> [Extracted text]:
= Beginning of Section =

Categories of Human Rights

The Universal Declaration of Human Rights includes both civil and political rights. These rights can be divided under five main categories:

Civil Rights ,Political Rights ,Economic Rights ,Social Rights ,Cultural Rights

Articles 1 and 2—Basis of all Rights

Articles 1 and 2 are considered the basis of all rights.

Article 1:

All human beings are born free and are equal in dignity and rights. They are endowed with reason and conscience and should act towards one another in a spirit of brotherhood.

Article 2:

Everyone has all rights and freedoms set forth in this Declaration, without distinction of any kind, such as race, colour, sex, language, religion, political or other opinion, national or social origin, property, birth or other status.

The above rights lay stress on the following aspects of freedom:
  • All human beings are born free or we can say that rights belong to man by nature.
  • Everyone should have the same rights.
  • Because humans have the power of reasoning, they can differentiate between right and wrong. The duty of every person should be to promote harmony and the spirit of brotherhood.
  • There should be prohibition of any kind of discrimination against any person on the basis of colour, caste, class, sex and religion.
  • The rights are applicable to all territories and not only to self-governing states alone.

= End of Section =

> [Problem to work on]:
Continue the text on categories of human rights after its last sentence. The records have no connection to the text on categories of human rights.

> [Data]:
= Beginning of Section =

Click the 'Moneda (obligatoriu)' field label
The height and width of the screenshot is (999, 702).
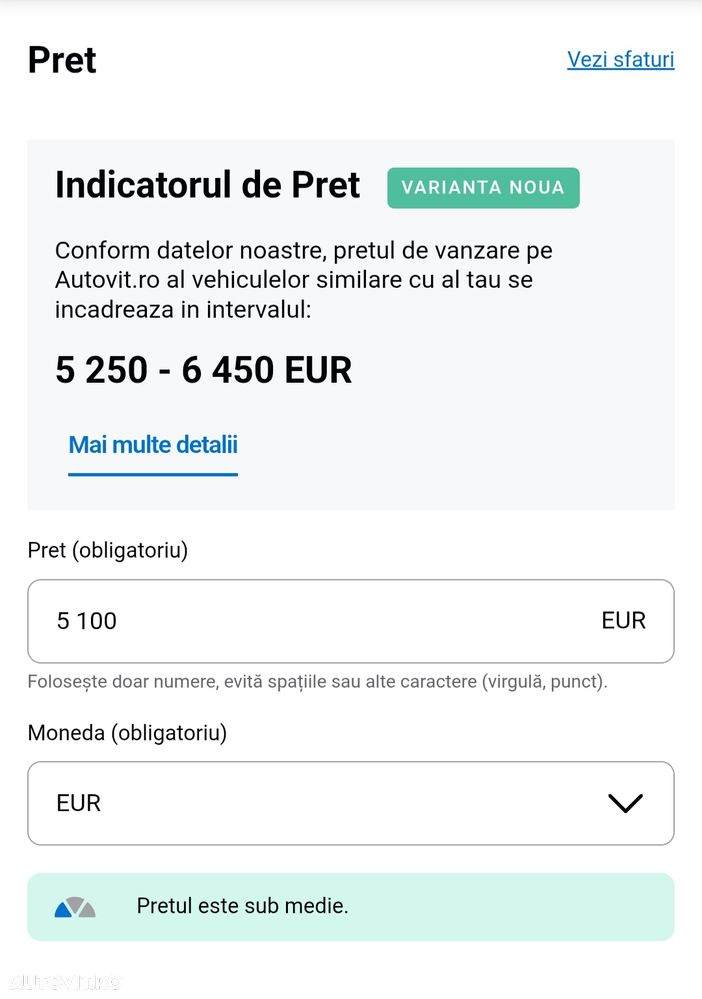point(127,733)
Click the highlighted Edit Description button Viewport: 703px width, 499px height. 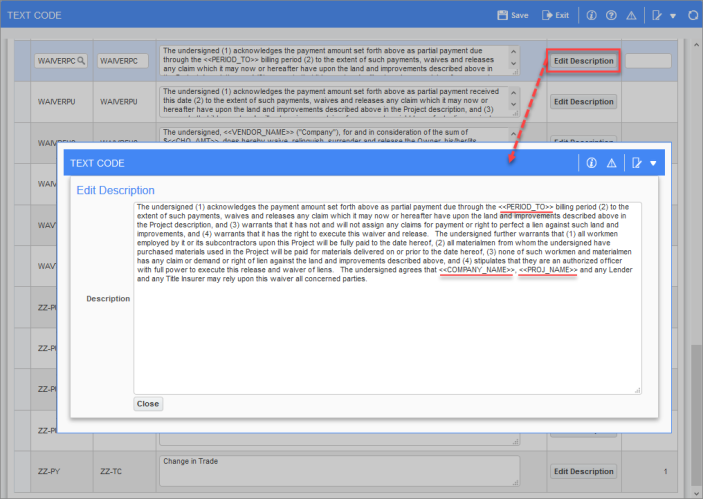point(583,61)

= End of Section =
= Beginning of Section =

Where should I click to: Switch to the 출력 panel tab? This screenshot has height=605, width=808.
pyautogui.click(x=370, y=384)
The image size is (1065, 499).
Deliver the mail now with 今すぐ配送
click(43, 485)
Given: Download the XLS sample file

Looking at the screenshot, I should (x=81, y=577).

= End of Section =
= Beginning of Section =

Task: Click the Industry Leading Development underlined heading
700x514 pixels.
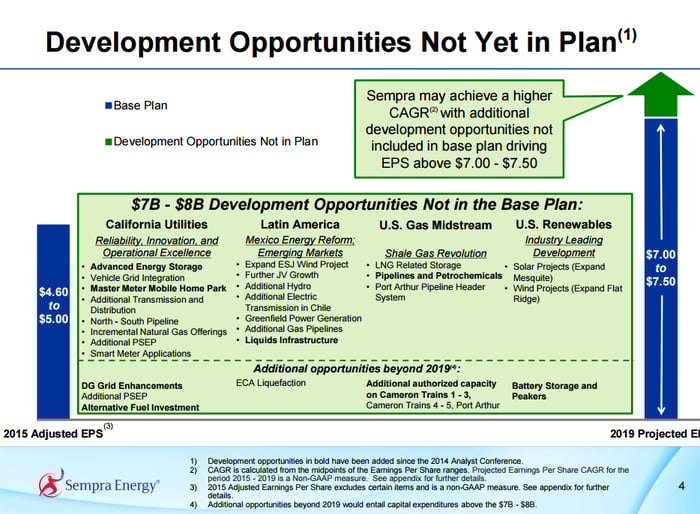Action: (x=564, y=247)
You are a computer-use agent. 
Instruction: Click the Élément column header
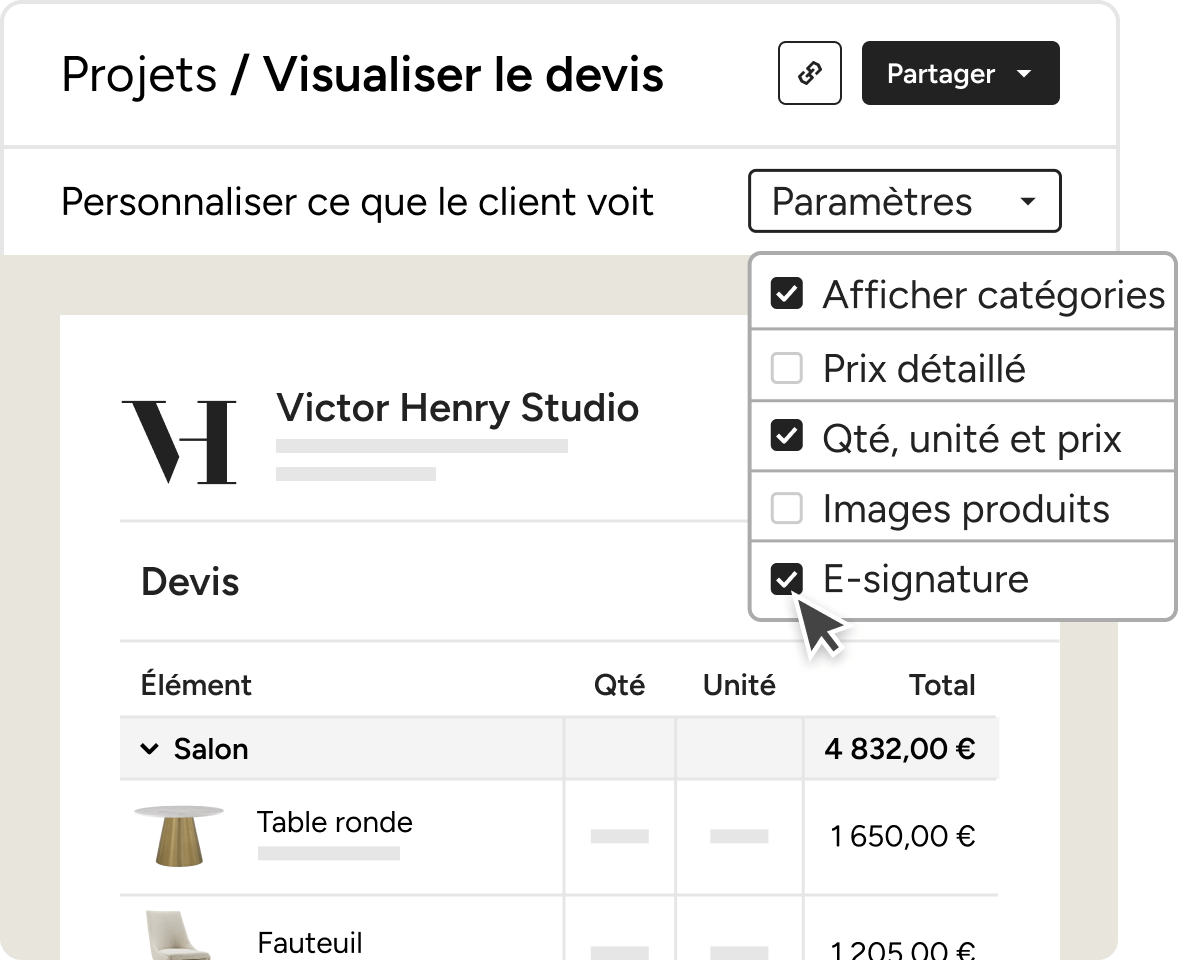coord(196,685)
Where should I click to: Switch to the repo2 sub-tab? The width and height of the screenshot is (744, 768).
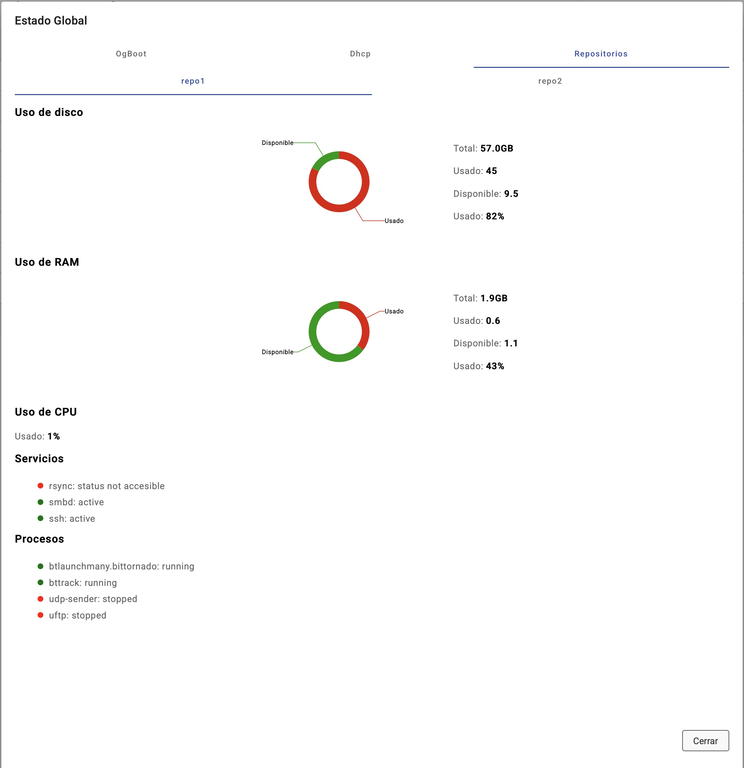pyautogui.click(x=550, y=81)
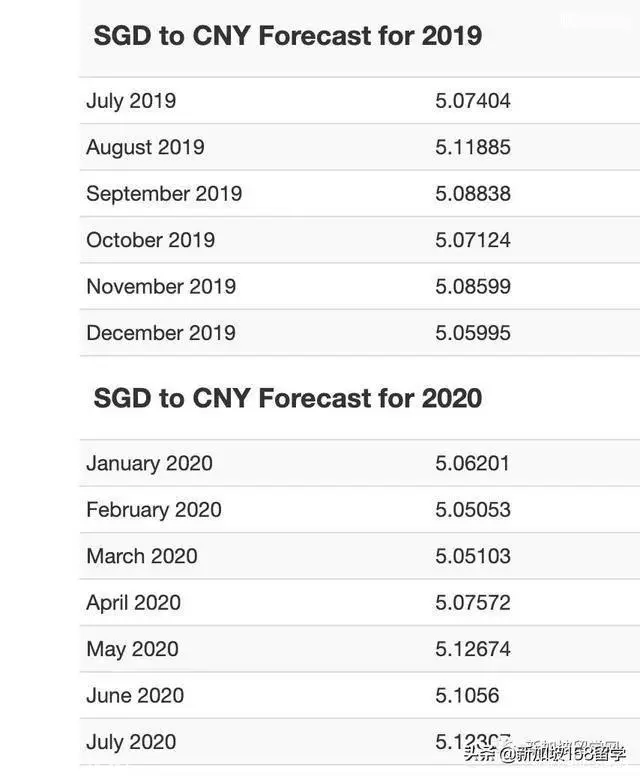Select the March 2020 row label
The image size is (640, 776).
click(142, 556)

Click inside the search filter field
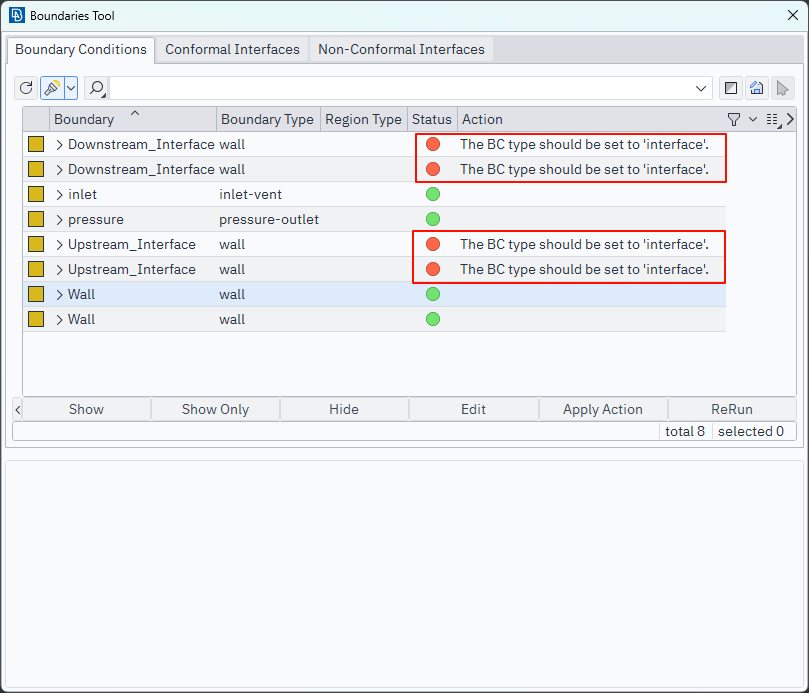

= End of Section =

> [Exercise output]:
Importance of the Human Rights Declaration

  • The Declaration of human rights serves as a Common Standard for all nations. They have to work towards removing all political and social disabilities and inequalities according to the provisions made in the declaration.
  • All member nations need to ensure the enforcement of the Rights mentioned in the Declaration of Human Rights.
  • Violation of human rights is a matter of international concern.
  • The Constitutions of many countries which were written after the Second World War have been impacted by the Declaration of Human Rights.

The Constitution of India

The Constitution of India guarantees rights and equality to all its citizens. The Preamble to the Constitution of India contains objectives of the Constitution of India. It secures justice, social, economic and political rights, liberty of thought, expression, belief, faith and worship. Equality and fraternity assure the dignity of individual and unity of the nation. Fundamental Rights and Directive Principles of state policy make India the largest democracy in the world.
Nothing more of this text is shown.